• Work to be completed:
Repeat every line of the data exactly; no picture belongs in the copy.

--------

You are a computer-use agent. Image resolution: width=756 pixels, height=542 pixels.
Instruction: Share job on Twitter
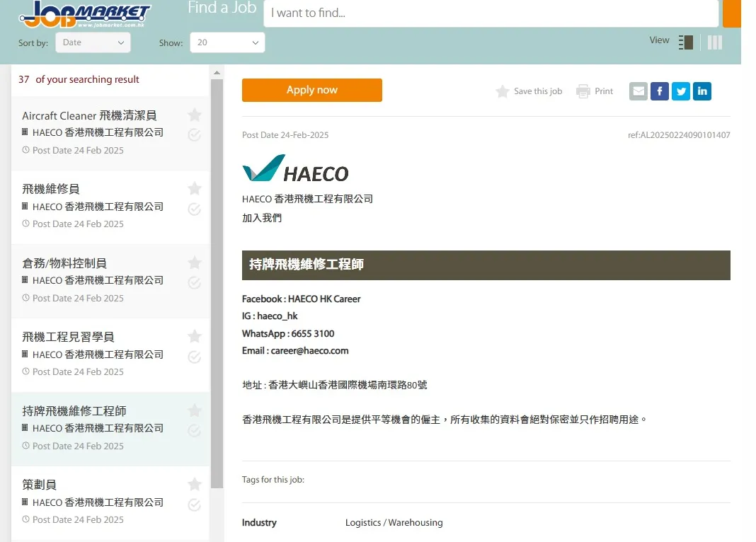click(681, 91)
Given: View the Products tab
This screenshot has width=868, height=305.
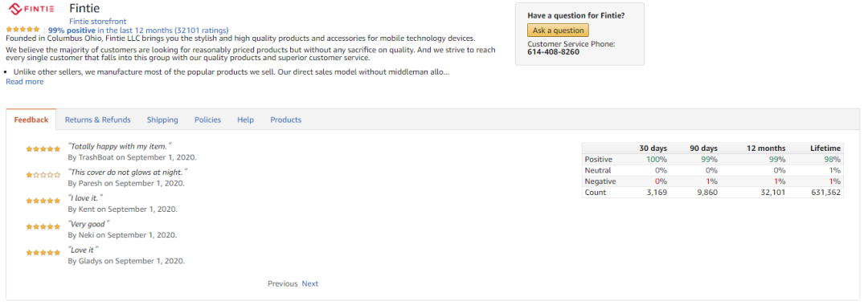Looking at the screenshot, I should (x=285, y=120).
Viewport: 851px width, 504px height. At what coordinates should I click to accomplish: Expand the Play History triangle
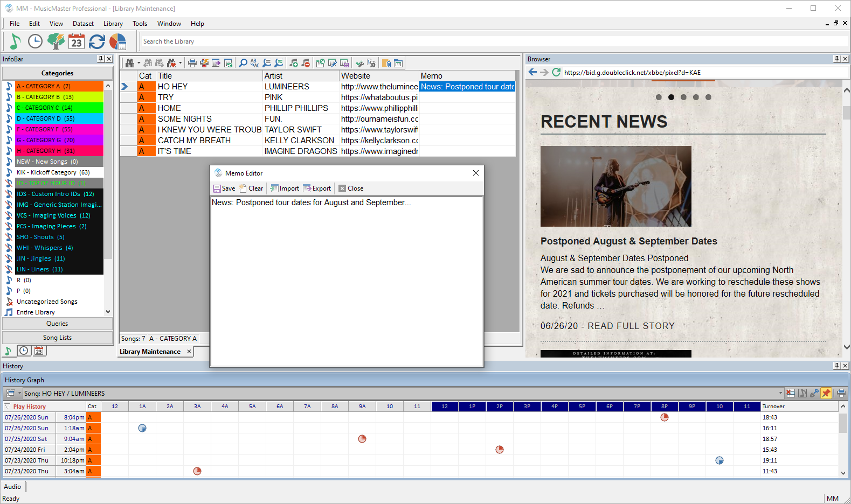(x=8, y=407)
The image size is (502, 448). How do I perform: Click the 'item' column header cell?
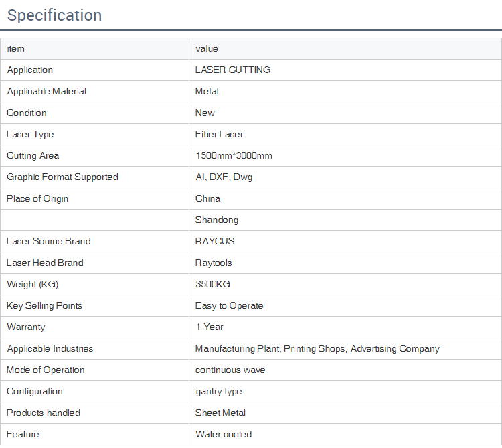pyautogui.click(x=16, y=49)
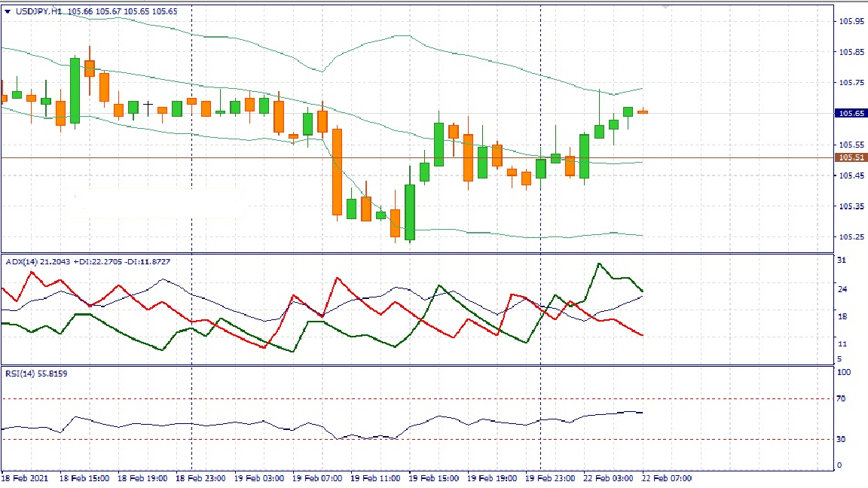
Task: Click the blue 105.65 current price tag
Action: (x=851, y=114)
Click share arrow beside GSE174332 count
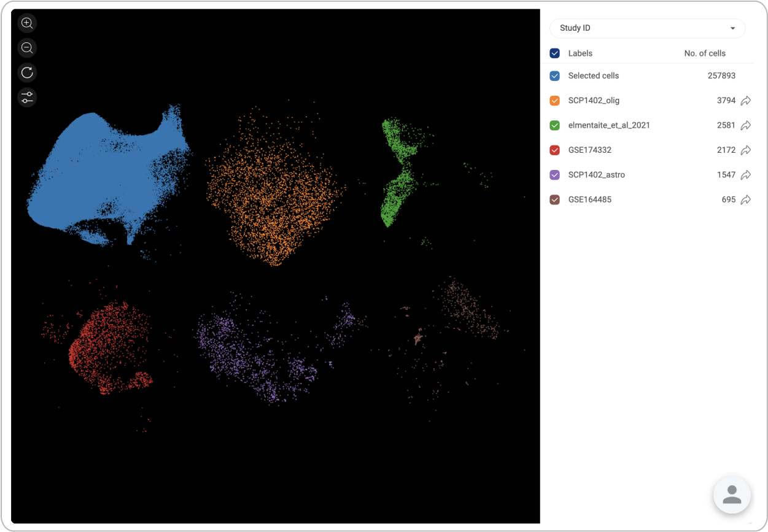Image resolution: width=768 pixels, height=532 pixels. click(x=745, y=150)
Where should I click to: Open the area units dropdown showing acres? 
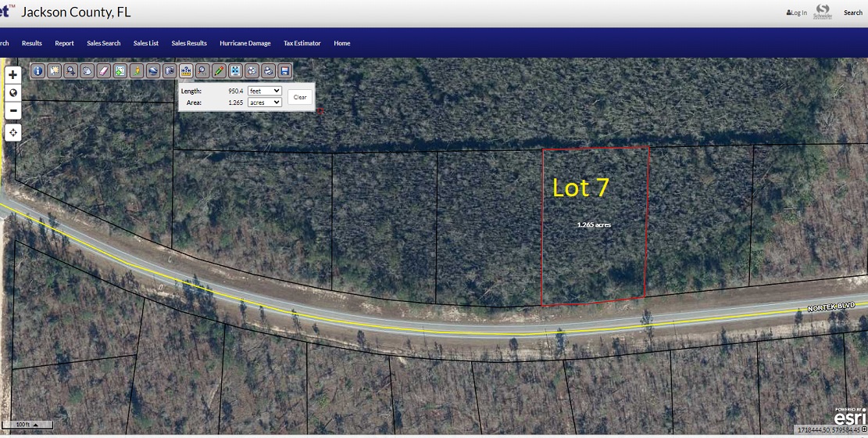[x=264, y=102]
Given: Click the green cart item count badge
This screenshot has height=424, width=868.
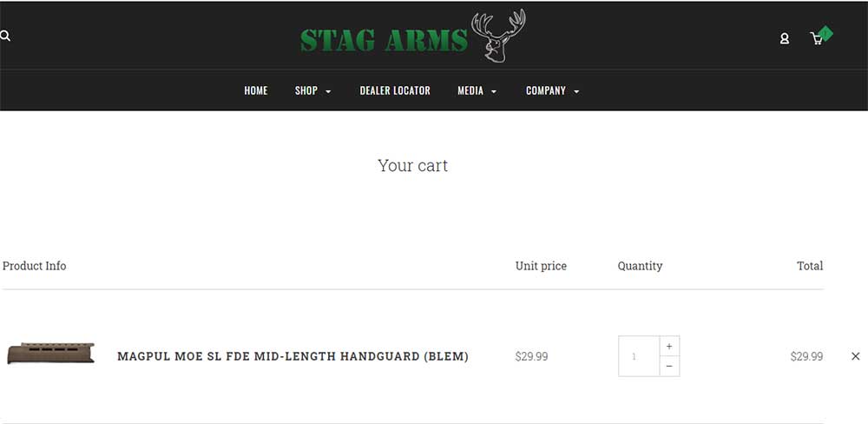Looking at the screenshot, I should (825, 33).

--------

• Solution below:
You are a computer-use agent. Image resolution: width=756 pixels, height=542 pixels.
Instruction: Share job on Twitter
click(681, 91)
Given: View the Products tab
This screenshot has width=868, height=305.
Looking at the screenshot, I should (x=285, y=120).
Viewport: 851px width, 504px height. At what coordinates should I click to accomplish: Expand the Play History triangle
(x=8, y=407)
The image size is (502, 448). How do I perform: Click the 'item' column header cell?
pyautogui.click(x=16, y=49)
Task: Click the blue 105.65 current price tag
Action: (x=851, y=114)
Click share arrow beside GSE174332 count
Image resolution: width=768 pixels, height=532 pixels. click(x=745, y=150)
Where should I click to: Open the area units dropdown showing acres? 
[x=264, y=102]
Given: Click the green cart item count badge
This screenshot has height=424, width=868.
Looking at the screenshot, I should (825, 33).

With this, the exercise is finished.